Consignes:
**a)** D'après le texte sur le processus de travail, quelle largeur a environ le pinceau qui sert à étirer la couleur ?
**b)** Rédigez la suite du texte sur le processus de travail en partant de sa dernière phrase.

Notes – 2011

Exposition à la Diagonale
Rome

A propos de mon process (ou processus) de travail.

Dans mon travail j’élabore des séries. Je conçois chaque ensemble de travail comme une série.

Lorsqu’il s’agit de tableaux, je décide du nombre de pièces qui constituera l’ensemble, ainsi que leur format.

Je prépare moi-même les support, tends les toiles sur châssis et les encolle, les toiles que je choisi sont particulièrement fines, avec une trame très légère, car je souhaite que la peinture n’accroche pas mais glisse sur le support, comme un écran.

Puis, j’interviens sur le support posé au sol, en jetant de la peinture à l’huile, préparée au préalable dans des pots. Avec la peinture-couleur ainsi jetée, je mets à distance le geste peint, la couleur arrive sur le support sans que ma main l’ai posé, au sens où ma main n’a pas de contact avec la toile à ce premier moment, ce ne sont pas des touches de peinture, je peux jeter autant de couleur que je le souhaite, par gouttes, indépendamment de la réserve maximale de peinture que peut contenir un pinceau.

Puis, au moyen d’un pinceau très large (pinceau de bricolage d’environ 20cm de large), j’étire la couleur. Par cet étirement j’affirme alors un geste peint et je rassemble, uni, réuni chaque endroit où la couleur s’est posée, une réunification pour percevoir et dire la totalité du plan du tableau.

C’est cette totalité qui m’importe, cette totalité qui interroge le all over et la tentation du monochrome.

J’ai cette tentation du monochrome où la couleur seule s’affirme.

Pour que la couleur soit, elle est auparavant faite de plusieurs qui assemblées et mêlées ne deviennent plus qu’une. C’est ainsi que je considère la couleur quand je la décide sur le plan du tableau. Les couleurs sont plusieurs mais elles tendent, en étend ainsi rassemblées en un geste circulaire et répété, vers une couleur seule que je sais multiple. (Je tente de la considérer comme seule, parfois non nommable tellement elle est multiple et donc complexe).

Je n’ai pas une réflexion sur la couleur selon un parcours théorique. La couleur est pour moi essentielle, je l’avance, l’étudie, je la joue par pure plaisir, rencontre et intuition. Elle n’a pour moi de réalité que lorsqu’elle est éprouvée sur un support.

Données fournies:
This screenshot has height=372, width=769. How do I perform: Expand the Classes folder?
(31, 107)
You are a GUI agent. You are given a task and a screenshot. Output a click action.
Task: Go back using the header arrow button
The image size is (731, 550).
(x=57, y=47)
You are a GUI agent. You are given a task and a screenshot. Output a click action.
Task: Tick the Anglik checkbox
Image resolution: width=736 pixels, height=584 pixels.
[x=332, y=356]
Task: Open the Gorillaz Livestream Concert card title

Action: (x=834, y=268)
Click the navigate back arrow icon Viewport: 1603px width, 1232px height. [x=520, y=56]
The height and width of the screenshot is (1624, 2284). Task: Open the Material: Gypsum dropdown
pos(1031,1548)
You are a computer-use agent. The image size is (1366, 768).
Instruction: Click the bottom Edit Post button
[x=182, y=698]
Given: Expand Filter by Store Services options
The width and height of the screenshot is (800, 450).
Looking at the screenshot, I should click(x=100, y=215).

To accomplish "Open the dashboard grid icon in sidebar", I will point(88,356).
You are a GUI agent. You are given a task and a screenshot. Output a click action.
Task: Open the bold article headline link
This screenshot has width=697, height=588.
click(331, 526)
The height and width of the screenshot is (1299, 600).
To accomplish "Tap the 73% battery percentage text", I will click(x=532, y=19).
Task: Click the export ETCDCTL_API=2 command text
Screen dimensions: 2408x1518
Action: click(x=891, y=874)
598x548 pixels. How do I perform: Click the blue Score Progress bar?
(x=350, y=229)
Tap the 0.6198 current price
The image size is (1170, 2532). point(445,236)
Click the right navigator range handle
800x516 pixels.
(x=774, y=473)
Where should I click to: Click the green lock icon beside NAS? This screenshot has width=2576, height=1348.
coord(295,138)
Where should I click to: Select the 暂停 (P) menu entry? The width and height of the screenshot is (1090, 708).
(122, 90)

Réponses:
**a)** Environ 20 cm.

**b)**
A force d’intervention (une couleur jetée puis un étirement de la matière), chacune des strates de peinture constitue un fond constitutif du tableau et est constamment remis en question par le passage coloré suivant. Chaque strate est constitutive, elle est une affirmation de la couleur que j’ai décidé avant de la poser. Chacune des couleurs, successives, ainsi superposées et étirées, s’affirme et se modifie. Il s’agit d’assemblage de couleur unifié par un geste.

Les couleurs, petit à petit modifiées, induisent des vibrations, deviennent dessous et imposent l’approche d’une profondeur.

C’est alors une alternance entre la planéité de la surface redite par les passages successifs et l’apparition – affirmation de la profondeur, qui laisse incertain le regardeur.

M’importe cette relation ambiguë entre plan et profondeur mais, au lieu d’être antithétique, je crois y trouver un accord.

Le geste est pour moi l’affirmation du geste peint, il ne peut être signe et se distingue donc du signe.

Si je donnais une importance particulière à un endroit du tableau, sans doute pourrait apparaître un quelque chose de l’ordre du signe. Mais, mon intention et mon envie sont trop fortes pour ne pas tendre au all over. J’ai cette nécessité de considérer chaque endroit du tableau avec la même intensité, afin que le regard circule et ne s’arrête pas, afin que le regard ne cesse de se déplacer. Le geste que je décide est fluide et ciculaire, je l’apparente à un corps en mouvement, léger qui n’éprouverait pas la pesanteur, l’effet d’apesanteur.

J’affirme et parfois sur-affirme mon geste (surtout dans les derniers tableaux) après le jet et la dispersion des couleurs (quand je suis debout, au-dessus du plan horizontal posé au sol et que je jette les couleurs préparées très liquide, une à une depuis le bol, sur un pinceau et «  drippées » (de dripping)). Ces gestes sont autant d’inscriptions qui de manière continue se lient.

Puis je redresse le support et et je discute avec ce qui m’est donné à voir !

Parfois d’autre étapes-strates s’impose, jusqu’à ce que le tableau s’affirme.

Pour les dessins, la quantité de support (le nombre de dessins) n’est pas décidée par avance mais les formats seront toujours identiques pour un même série.

Contrairement au tableau où j’emploi toujours les mêmes médiums et outils (peinture à l’huile, white spirit pour forcer la matité qui fait écran, un pinceau de taille moyenne pour les mélanges et un autre très large pour réunir), sur papiers je ne cesse de multiplier les outils afin que se joue à nouveau ce principe de superposition et là encore du « tout partout » avec la même intensité, l’idée du all over reste omniprésente ;

Une série est bouclée à partir du moment où je pense ma règle du jeu totalement maîtrisée. Si je la trouve totalement maîtrisée je risque la répétition et les risques pris sont amoindris, il en va de même pour le jeu.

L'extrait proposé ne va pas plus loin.